When Client and Server items are in some certain sizes, server.CreateSetupMessage raise ValueError: basic_string::resize

Question

When Client and Server items are in some certain sizes, server.CreateSetupMessage raise ValueError: basic_string::resize

chesterxgchen opened this issue 2 years ago · 13 comments

Description

When client items size and server items size are in certain values, the PSI code throw basic_string::resize Value Error.
For example, using the tests.py https://github.com/OpenMined/PSI/blob/master/private_set_intersection/python/tests.py#L28

if we change the client items and server items range into the following values:
client_items = ["Element " + str(i) for i in range(333334)]
server_items = ["Element " + str(2 * i) for i in range(397)]

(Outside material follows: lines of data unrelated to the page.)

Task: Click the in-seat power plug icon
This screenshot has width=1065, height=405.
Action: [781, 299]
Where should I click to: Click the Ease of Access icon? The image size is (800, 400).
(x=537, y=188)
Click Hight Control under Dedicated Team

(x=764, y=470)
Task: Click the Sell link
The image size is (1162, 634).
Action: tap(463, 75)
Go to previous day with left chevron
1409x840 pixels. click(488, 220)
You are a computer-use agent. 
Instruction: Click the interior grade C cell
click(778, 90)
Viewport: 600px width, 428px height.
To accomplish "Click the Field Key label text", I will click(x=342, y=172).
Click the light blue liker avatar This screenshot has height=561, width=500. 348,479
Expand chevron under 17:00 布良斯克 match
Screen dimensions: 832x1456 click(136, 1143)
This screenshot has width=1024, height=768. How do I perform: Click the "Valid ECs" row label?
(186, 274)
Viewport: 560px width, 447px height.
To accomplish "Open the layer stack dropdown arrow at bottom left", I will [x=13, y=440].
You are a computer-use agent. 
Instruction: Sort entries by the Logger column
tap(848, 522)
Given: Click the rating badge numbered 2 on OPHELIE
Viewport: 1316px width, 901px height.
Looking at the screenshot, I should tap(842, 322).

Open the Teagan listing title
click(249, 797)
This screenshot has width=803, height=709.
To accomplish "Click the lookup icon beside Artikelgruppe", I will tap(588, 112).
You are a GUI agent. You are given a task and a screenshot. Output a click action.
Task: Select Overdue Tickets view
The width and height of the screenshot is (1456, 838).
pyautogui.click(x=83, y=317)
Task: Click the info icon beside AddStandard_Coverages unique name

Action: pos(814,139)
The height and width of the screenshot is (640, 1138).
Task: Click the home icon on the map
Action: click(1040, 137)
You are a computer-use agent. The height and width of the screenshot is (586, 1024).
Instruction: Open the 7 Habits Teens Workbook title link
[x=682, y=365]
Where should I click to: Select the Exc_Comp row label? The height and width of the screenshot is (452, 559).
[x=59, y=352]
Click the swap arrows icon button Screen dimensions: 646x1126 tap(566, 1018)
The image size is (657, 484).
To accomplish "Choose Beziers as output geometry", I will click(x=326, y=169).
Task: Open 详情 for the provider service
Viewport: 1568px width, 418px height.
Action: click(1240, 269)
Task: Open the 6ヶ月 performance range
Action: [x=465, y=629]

You should be able to get the exception

File ~/nvflare-env2/lib/python3.8/site-packages/openmined_psi/__init__.py:140, in server.CreateSetupMessage(self, fpr, num_client_inputs, inputs)
    129 def CreateSetupMessage(
    130     self, fpr: float, num_client_inputs: int, inputs: List[str]
    131 ) -> ServerSetup:
    132     """Create a setup message from the server's dataset to be sent to the client.
    133     Args:
    134         fpr: the probability that any query of size `num_client_inputs` will result in a false positive.
   (...)
    138         A Protobuf with the setup message.
    139     """
--> 140     interm_msg = self.data.CreateSetupMessage(fpr, num_client_inputs, inputs).save()
    141     msg = ServerSetup()
    142     msg.ParseFromString(interm_msg)

ValueError: basic_string::resize

How to Reproduce

check the code in https://github.com/chesterxgchen/psi_mpc_related/blob/main/psi/psi_intersect.ipynb
command Cell No. 5 should re-produce the error.
The code in this notebook is essentially the same as https://github.com/OpenMined/PSI/blob/master/private_set_intersection/python/tests.py#L28
pip install the openmined.psi
start the jupyter notebook with https://github.com/chesterxgchen/psi_mpc_related/blob/main/psi/psi_intersect.ipynb
execute the import the psi packages, and def dup() function, then run cmd 5, to see error

Expected Behavior

No error

Screenshots

System Information

OS: Ubuntu
OS Version: 20.04
Openmined PSI version: openmined.psi-0.3.5 ( directly downloaded from Pipy)
Language Version: python 3.8.16 (default, Dec 7 2022, 01:12:06)
Package Manager: Version pip 22.3.1
Browser (if applicable): NA
Browser Version (if applicable): NA

Additional Context

We experience this issue while testing our openmined-based PSI solution

Answer 1 · 2023-01-05T19:26:21.000Z

This is a bug with the GCS data structure and having an extremely low fpr. The data structure enum (GCS, BloomFilter) was added much later and was never exposed as a configurable parameter in Python's binding for CreateSetupMessage. We will publish a new release to allow you to specify BloomFilter which temporarily solves the underlying problem.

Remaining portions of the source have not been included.